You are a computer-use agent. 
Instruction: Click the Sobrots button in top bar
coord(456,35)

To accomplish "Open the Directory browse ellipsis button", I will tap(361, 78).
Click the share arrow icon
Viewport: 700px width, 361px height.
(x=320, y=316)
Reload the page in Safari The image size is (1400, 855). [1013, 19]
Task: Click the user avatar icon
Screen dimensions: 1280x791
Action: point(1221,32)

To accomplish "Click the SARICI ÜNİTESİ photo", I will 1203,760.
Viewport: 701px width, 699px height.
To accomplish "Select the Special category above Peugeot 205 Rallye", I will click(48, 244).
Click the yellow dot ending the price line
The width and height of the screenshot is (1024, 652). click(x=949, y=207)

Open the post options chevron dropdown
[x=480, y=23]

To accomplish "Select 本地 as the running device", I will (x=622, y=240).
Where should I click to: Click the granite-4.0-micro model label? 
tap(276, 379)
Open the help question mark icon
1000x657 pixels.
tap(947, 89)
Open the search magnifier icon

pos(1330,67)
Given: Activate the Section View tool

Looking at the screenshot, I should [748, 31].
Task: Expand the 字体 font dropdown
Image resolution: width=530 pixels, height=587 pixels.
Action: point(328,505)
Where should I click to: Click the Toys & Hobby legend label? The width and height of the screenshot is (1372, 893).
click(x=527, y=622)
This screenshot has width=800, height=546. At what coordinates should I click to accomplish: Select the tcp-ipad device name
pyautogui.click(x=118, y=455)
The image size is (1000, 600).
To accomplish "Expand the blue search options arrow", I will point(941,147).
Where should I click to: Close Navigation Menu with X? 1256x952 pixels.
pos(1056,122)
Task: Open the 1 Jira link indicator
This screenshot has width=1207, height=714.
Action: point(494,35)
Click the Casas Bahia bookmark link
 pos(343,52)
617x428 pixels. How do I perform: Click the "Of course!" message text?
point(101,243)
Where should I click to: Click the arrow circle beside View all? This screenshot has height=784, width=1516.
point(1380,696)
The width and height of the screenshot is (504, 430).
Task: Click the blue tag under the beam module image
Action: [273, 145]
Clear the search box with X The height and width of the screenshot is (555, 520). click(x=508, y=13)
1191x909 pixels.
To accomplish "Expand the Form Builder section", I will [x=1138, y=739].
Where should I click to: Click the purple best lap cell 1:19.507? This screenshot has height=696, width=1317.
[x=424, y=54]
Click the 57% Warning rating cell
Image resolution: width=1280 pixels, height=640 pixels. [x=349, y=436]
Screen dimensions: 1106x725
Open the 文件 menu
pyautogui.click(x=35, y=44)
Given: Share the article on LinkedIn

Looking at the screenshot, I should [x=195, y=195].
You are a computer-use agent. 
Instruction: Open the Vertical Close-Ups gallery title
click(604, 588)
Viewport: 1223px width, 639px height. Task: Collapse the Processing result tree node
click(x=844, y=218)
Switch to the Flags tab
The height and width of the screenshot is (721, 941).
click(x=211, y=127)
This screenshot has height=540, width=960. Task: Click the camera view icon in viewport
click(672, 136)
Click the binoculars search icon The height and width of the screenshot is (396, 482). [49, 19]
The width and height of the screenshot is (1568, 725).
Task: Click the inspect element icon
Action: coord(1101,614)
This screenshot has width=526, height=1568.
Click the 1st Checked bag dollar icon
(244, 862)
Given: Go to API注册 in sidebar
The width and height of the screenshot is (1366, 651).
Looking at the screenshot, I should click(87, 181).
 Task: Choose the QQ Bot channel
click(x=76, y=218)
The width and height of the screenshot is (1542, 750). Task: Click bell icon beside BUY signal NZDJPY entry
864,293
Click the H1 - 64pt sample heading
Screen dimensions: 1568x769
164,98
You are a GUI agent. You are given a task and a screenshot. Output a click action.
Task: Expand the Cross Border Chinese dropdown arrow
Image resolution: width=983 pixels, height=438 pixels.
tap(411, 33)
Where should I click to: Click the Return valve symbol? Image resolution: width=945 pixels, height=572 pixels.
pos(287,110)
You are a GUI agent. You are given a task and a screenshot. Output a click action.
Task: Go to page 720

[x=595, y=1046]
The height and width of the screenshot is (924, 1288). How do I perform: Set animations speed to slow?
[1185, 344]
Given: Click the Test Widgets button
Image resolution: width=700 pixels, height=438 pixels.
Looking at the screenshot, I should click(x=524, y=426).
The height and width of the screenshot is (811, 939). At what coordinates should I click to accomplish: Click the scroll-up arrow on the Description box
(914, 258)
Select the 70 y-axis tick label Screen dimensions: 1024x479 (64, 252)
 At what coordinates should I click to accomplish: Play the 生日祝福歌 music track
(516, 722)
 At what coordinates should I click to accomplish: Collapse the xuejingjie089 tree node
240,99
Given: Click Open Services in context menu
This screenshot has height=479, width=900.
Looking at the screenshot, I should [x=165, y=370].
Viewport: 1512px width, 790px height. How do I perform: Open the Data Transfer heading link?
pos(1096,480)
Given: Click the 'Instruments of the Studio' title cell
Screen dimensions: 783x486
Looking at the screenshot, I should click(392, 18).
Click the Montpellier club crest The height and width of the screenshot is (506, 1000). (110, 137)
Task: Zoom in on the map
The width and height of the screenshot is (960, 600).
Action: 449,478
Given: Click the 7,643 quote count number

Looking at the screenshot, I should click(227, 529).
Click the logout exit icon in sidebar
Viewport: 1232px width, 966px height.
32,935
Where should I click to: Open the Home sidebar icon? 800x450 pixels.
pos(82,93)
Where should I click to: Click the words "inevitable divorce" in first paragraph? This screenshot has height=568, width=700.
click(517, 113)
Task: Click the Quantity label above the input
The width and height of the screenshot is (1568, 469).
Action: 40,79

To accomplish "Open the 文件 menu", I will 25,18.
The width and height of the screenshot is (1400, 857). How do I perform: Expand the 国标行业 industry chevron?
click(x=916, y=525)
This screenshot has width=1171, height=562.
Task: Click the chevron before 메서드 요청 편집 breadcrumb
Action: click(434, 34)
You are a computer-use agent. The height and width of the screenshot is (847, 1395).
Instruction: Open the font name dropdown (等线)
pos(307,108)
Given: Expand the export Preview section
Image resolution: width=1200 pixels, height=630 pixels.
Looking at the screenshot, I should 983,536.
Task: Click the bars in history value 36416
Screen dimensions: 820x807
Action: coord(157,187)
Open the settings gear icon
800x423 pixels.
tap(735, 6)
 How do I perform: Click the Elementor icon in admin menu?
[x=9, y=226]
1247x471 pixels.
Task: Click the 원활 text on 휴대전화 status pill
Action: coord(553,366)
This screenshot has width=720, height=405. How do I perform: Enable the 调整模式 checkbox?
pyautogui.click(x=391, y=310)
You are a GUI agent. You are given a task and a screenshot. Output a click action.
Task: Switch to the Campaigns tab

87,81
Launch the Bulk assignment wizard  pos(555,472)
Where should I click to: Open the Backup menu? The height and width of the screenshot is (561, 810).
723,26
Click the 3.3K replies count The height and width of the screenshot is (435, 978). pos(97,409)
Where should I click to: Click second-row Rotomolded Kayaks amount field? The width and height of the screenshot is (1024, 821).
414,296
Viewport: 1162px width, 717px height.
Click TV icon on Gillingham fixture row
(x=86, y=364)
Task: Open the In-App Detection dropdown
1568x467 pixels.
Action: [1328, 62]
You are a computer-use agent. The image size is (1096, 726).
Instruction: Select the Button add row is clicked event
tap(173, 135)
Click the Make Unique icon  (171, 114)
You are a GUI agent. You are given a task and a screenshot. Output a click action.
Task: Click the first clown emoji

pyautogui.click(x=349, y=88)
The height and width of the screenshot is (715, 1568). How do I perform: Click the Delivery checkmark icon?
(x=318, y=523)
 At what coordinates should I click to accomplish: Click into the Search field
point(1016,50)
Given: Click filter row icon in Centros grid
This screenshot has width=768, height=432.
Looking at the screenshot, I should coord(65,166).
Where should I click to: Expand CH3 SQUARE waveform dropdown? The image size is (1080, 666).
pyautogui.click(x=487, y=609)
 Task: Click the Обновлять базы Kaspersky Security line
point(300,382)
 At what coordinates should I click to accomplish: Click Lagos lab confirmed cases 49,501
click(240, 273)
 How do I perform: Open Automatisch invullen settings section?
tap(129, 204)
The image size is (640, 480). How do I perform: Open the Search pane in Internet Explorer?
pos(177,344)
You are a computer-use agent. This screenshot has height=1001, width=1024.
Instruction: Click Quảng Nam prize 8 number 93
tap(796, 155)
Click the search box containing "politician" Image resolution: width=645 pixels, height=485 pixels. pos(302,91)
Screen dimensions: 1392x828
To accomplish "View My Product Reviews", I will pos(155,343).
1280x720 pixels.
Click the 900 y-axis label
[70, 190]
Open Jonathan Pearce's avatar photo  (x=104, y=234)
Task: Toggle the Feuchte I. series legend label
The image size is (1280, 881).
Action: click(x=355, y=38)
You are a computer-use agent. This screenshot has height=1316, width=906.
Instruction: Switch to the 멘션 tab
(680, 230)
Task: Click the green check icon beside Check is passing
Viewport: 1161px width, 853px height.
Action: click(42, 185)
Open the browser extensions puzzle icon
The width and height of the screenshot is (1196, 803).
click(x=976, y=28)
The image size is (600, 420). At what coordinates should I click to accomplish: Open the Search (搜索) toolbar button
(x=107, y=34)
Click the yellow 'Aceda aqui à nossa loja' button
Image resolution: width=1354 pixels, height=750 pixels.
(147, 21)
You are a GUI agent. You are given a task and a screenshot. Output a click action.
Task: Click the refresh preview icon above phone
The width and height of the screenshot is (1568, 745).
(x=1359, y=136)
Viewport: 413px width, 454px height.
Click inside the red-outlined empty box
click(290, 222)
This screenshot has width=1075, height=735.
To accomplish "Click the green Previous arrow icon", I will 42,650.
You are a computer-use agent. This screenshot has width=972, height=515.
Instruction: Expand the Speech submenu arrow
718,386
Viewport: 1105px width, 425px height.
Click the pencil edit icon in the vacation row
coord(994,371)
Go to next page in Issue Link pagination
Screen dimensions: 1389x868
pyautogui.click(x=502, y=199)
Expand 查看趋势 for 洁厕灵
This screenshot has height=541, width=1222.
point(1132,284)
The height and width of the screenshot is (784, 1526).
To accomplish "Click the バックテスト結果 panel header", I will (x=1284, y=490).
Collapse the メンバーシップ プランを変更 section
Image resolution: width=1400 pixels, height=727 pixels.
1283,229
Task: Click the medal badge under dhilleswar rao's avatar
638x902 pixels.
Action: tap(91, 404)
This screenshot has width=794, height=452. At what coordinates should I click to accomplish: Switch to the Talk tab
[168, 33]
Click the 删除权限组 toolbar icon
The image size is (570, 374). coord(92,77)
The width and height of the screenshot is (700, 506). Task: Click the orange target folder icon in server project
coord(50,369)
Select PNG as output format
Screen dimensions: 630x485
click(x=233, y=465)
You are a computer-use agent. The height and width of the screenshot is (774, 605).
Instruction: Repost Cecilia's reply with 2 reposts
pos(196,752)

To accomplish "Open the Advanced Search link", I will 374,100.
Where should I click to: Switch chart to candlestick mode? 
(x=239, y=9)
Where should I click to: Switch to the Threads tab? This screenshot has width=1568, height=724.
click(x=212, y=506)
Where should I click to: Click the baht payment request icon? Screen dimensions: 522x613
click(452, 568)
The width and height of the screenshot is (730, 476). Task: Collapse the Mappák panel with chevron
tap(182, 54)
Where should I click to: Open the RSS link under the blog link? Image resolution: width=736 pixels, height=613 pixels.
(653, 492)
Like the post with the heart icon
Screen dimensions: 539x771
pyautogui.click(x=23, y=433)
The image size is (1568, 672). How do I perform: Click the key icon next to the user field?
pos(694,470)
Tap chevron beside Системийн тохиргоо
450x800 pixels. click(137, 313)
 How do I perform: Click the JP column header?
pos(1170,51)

************

◆ Activity ◆
For every line above that has "avatar" in it, copy the line.

◆ Response to the task ◆
Task: Click the user avatar icon
Open Jonathan Pearce's avatar photo  (x=104, y=234)
Task: Click the medal badge under dhilleswar rao's avatar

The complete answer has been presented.